--- GIVEN INFORMATION ---

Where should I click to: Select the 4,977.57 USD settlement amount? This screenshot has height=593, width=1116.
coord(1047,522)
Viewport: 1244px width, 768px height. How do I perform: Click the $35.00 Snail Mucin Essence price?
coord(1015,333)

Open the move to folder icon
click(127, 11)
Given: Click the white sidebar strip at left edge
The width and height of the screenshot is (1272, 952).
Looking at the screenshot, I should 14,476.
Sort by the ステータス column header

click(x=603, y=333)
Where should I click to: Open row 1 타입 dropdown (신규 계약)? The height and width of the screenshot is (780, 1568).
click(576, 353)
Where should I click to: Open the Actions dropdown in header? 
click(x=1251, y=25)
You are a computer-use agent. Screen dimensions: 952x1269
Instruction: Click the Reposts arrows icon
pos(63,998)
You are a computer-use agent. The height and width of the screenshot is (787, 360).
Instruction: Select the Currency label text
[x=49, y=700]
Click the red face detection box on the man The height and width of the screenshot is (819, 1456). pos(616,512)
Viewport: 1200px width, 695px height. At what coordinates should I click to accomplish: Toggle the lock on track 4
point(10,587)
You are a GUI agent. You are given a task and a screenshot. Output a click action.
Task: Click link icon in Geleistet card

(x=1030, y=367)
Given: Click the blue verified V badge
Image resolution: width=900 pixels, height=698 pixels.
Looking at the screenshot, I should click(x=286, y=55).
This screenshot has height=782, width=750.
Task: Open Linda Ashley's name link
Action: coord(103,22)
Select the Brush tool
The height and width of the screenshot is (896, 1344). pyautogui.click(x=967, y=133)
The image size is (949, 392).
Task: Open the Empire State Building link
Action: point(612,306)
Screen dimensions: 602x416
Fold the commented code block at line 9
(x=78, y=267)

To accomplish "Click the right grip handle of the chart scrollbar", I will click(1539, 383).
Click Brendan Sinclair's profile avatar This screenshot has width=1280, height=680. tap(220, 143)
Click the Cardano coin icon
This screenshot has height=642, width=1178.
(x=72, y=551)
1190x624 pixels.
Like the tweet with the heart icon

---

> [WRITTEN EXERCISE]:
Reproduce all of the records above line for line, changing nothing.

> [RESULT FOR THIS TASK]:
Where should I click to: Select the 4,977.57 USD settlement amount? This screenshot has height=593, width=1116.
coord(1047,522)
Viewport: 1244px width, 768px height. How do I perform: Click the $35.00 Snail Mucin Essence price?
coord(1015,333)

Open the move to folder icon
click(127, 11)
Given: Click the white sidebar strip at left edge
The width and height of the screenshot is (1272, 952).
Looking at the screenshot, I should 14,476.
Sort by the ステータス column header

click(x=603, y=333)
Where should I click to: Open row 1 타입 dropdown (신규 계약)? The height and width of the screenshot is (780, 1568).
click(576, 353)
Where should I click to: Open the Actions dropdown in header? 
click(x=1251, y=25)
You are a computer-use agent. Screen dimensions: 952x1269
Instruction: Click the Reposts arrows icon
pos(63,998)
You are a computer-use agent. The height and width of the screenshot is (787, 360).
Instruction: Select the Currency label text
[x=49, y=700]
Click the red face detection box on the man The height and width of the screenshot is (819, 1456). pos(616,512)
Viewport: 1200px width, 695px height. At what coordinates should I click to accomplish: Toggle the lock on track 4
point(10,587)
You are a GUI agent. You are given a task and a screenshot. Output a click action.
Task: Click link icon in Geleistet card

(x=1030, y=367)
Given: Click the blue verified V badge
Image resolution: width=900 pixels, height=698 pixels.
Looking at the screenshot, I should click(x=286, y=55).
This screenshot has height=782, width=750.
Task: Open Linda Ashley's name link
Action: coord(103,22)
Select the Brush tool
The height and width of the screenshot is (896, 1344). pyautogui.click(x=967, y=133)
The image size is (949, 392).
Task: Open the Empire State Building link
Action: point(612,306)
Screen dimensions: 602x416
Fold the commented code block at line 9
(x=78, y=267)

To accomplish "Click the right grip handle of the chart scrollbar", I will click(1539, 383).
Click Brendan Sinclair's profile avatar This screenshot has width=1280, height=680. tap(220, 143)
Click the Cardano coin icon
This screenshot has height=642, width=1178.
(x=72, y=551)
1190x624 pixels.
Like the tweet with the heart icon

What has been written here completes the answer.